----- SELECTED PASSAGE -----

Drug delivery specialist aims to be key player as medicine turns to cell technology and personalised medicine to tackle cancers

Avectas’s technology allows cells to be taken from people, often critically ill, and returned to them after they have been genetically engineered to address their illness.

Avectas’s technology allows cells to be taken from people, often critically ill, and returned to them after they have been genetically engineered to address their illness.

 

Serial entrepreneur Séamus Mulligan has led a $20 million (€18.3 million) fundraising in an Irish company that hopes to revolutionise the treatment of cancers.

It is the latest development by a businessman who has made his name with companies in this area – drug delivery.

Avectas is looking to capitalise on the move to personalised medicine. Its technology allows cells to be taken from people, who are often critically ill and returned to them after they have been genetically engineered to address their illness. Gene therapy and cell engineering are at the cutting edge of drug development, especially in relation to cancer treatment.

The company’s Solupore technology makes the cells extracted from a patient temporarily permeable, allowing for the introduction of edited DNA material. Avectas’s key selling point is that its technology is more gentle to cells, making them more effective when returned to the patient.

“We have now validated that our technology confers benefits to cells engineered using our technology over alternatives,” said company co-founder and chief executive Michael Maguire, “and they relate to how potent and fit the engineered cells are when they go back in the body and how they work there.”

-----

Carry on the article about Avectas and its cell engineering technology from the point where it stops.

----- INFORMATION SUPPLIED -----

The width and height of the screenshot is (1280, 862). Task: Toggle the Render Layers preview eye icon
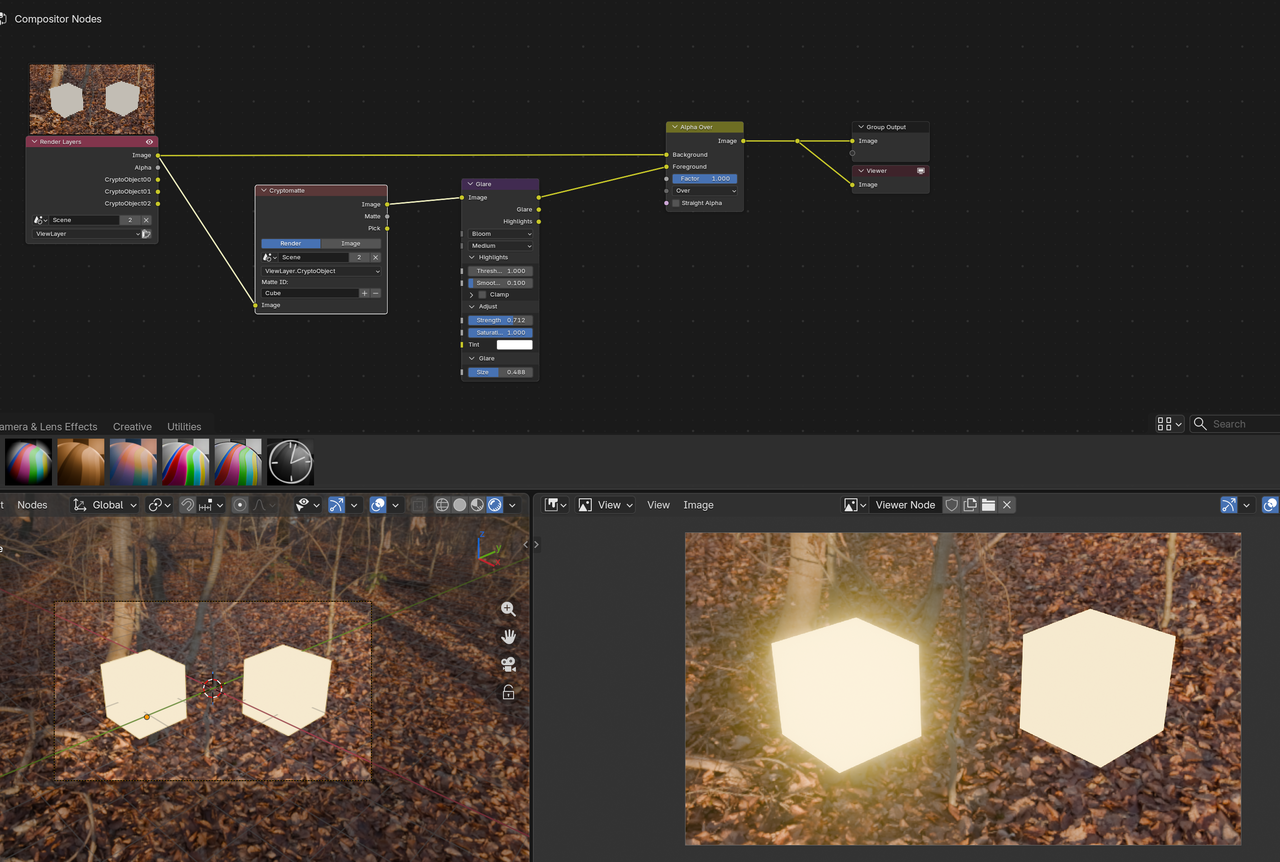coord(149,142)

-----

§ RESULT:
Target cells

Data gathered over the past year showed that cells adapted with Solupore engaged earlier with target cells than competitors and were less likely to trigger a negative reaction, the company said.

“At a time when there are now more than 1,000 clinical trials in gene and cell therapy, a portion of which involve engineered cells, the need has never been greater for solutions. So we have had to accelerate our activity to meet that need,” Dr Maguire said.

Mr Mulligan is a veteran of the drug-delivery business. Having been a significant figure at Elan, once Ireland’s largest indigenous pharma group, he subsequently built up and sold two businesses – Azur Pharma, which was acquired by US group Jazz Pharma in a $500 million all-share deal, and Adapt Pharma, the maker of Narcan nasal spray that is used to revive victims of opioid overdose, which was sold for up to $735 million to Emergent Biosolutions.

Mr Mulligan is already the largest shareholder in Avectas, having led a $10 million investment round for the business last year with Eunan Maguire and David Brabazon, both of whom also worked at Elan and were senior executives alongside Mr Mulligan at both Azur and Adapt Pharma.

Gene therapy

Mr Maguire and Mr Brabazon have both increased their investment in the latest funding round. The other investors are Mary Martin, another Elan veteran, and Barry Leonard. Dr Martin is Avectas chairwoman while Mr Leonard was a founding director at the company.

Dr Maguire said the new funding was a “very strong endorsement of our progress since last year”. It will allow the company to add up to 10 people to its existing 29-strong workforce, most of them in later-stage business development and regulatory roles as the company seeks to license its technology to “top-tier” gene therapy companies.

He expects the latest investment, which brings to about $40 million the money put into the company to date, to see it through to commercial operation.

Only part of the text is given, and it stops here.